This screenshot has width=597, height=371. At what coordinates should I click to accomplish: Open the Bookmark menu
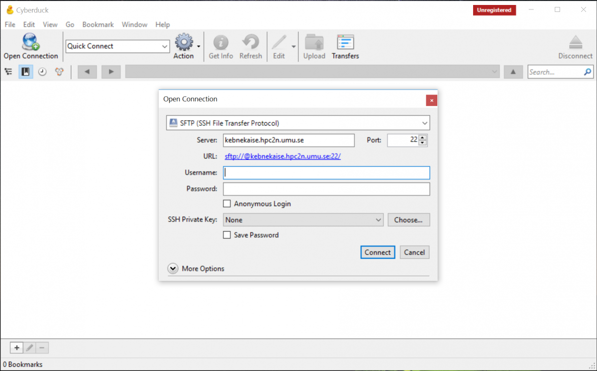98,24
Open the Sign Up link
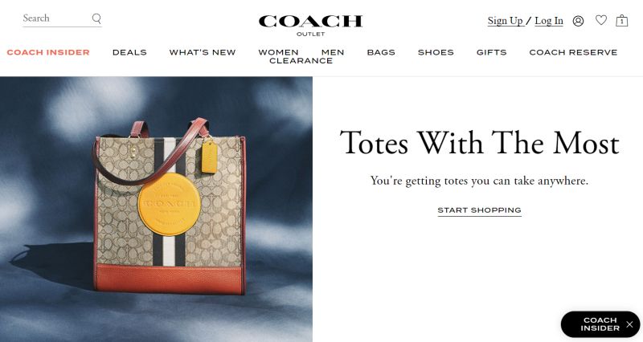643x342 pixels. click(x=506, y=21)
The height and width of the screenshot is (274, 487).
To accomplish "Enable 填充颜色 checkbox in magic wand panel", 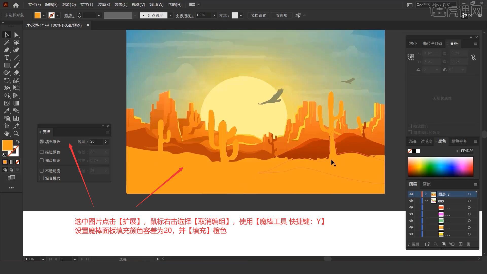I will (42, 141).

=====

Collect each line of the listing above that contains the word "width", treating uppercase and lowercase as different.

### Task response
This screenshot has width=597, height=371. At what coordinates should I click to accomplish: Open the Bookmark menu
The height and width of the screenshot is (274, 487).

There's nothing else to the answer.